Cell Phone Tracking and the 4th Amendment

Cell Phone Tracking – What Is It?

A recent case from the Fourth DCA is insightful for learning about how CSLI devices are used by law enforcement agencies and the prosecution, and how the doctrine of inevitable discovery is applied to sometimes undermine Constitutional violations. To start, a cell phone’s location, whether stationary or moving, can be tracked through cell site location information (CSLI) or global positioning system (GPS) data. CSLI, which is also referred to as cell phone location tracking, or cell phone tracking, refers to information cell phones convey to nearby cell towers. You may not know it, but tracking your cell location is an invasion of your privacy, and you are entitled to the protections of the 4th Amendment in regards to your CSLI.

Law Enforcement Cell Phone Tracking

In this case, the trial court ruled that while the use of CSLI (Cell Site Location Information) was a Fourth Amendment violation, the evidence was admissible under the inevitable discovery doctrine. CSLI information is typically gathered with a cell site simulator also known as a triggerfish or stingray – with this technology the government can sometimes illegally locate and track cell phones)

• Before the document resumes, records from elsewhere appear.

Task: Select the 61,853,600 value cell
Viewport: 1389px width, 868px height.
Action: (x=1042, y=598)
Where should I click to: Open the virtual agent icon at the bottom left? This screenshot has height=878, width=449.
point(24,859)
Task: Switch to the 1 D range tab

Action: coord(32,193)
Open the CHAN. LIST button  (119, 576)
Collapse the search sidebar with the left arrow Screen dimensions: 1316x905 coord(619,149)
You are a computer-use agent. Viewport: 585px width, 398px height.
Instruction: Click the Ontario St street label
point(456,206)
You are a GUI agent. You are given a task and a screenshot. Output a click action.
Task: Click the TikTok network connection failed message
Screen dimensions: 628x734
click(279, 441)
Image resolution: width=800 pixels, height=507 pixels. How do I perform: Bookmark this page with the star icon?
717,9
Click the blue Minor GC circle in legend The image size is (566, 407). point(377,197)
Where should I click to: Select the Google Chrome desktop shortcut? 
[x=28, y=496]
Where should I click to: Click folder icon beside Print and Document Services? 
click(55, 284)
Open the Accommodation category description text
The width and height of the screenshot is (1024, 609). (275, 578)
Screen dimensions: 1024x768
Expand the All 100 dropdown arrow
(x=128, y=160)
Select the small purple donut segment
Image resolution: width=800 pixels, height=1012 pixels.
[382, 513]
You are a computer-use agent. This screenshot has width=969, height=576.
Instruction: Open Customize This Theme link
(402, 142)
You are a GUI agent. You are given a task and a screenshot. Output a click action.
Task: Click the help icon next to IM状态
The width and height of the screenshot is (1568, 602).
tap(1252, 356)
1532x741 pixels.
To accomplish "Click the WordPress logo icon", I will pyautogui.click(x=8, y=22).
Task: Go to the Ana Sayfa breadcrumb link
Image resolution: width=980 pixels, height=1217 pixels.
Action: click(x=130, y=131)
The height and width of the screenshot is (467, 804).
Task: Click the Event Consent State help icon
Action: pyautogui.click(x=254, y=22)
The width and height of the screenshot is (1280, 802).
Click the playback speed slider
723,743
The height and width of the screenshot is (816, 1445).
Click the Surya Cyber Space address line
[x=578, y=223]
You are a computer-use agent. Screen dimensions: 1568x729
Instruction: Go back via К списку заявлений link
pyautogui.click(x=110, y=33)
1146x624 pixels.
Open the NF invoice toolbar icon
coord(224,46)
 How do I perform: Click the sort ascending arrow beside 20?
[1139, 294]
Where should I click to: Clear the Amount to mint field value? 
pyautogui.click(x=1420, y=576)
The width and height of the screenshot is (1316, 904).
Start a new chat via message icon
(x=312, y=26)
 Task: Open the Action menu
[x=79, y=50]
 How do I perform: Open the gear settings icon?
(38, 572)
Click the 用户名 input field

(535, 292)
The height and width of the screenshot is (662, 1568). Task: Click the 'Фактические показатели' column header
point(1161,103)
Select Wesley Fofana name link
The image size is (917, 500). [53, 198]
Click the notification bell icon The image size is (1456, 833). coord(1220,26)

To set the Stage for how the Court discussed the issue and came to its conclusion, the facts are as follows. The appellant and a co-defendant were charged with first-degree murder and attempted murder after allegedly luring victims under the pretext of a firearm sale, resulting in a shooting that killed one passenger and injured another. Law enforcement linked the appellant to the incident via the victim’s phone records, which showed calls to a number associated with the appellant, and from there used traditional methods to locate the Defendant as well (info from phone service provider and records check).

The Supreme Court’s ruling in Carpenter v. United States established that individuals maintain a legitimate expectation of privacy regarding their cell site location information (CSLI), making its acquisition a “search” requiring a warrant based on probable cause. Florida courts have echoed this sentiment, underscoring the necessity of adhering to these constitutional protections. “Whether the Government employs its own surveillance technology . . . or leverages the technology of a wireless carrier, we hold that an individual maintains a legitimate expectation of privacy in the record of his physical movements as captured through CSLI.” Carpenter v. United States, 585 U.S. 296, 309-10 (2018).

In the case discussed, law enforcement conducted a warrantless search using CSLI, which violated the appellant’s Fourth Amendment rights. However, the trial court invoked the inevitable discovery doctrine, which allows evidence obtained via unconstitutional means to be admitted if it would have been found through lawful channels anyway.

The court determined that law enforcement had already gathered sufficient evidence—such as phone records and subscriber information—to locate the appellant before using the CSLI. This means that, despite the initial misconduct, the evidence would have inevitably come to light through legal investigation.

Ultimately, the court affirmed the trial court’s ruling, validating the application of the inevitable discovery doctrine in this case. For defense attorneys, this highlights the importance of understanding both the legal standards surrounding evidence suppression and the implications of the inevitable discovery doctrine when challenging unlawful police procedures. This case underscores the complexities surrounding Fourth Amendment rights in the context of technological evidence, law enforcement procedures, and cell phone tracking.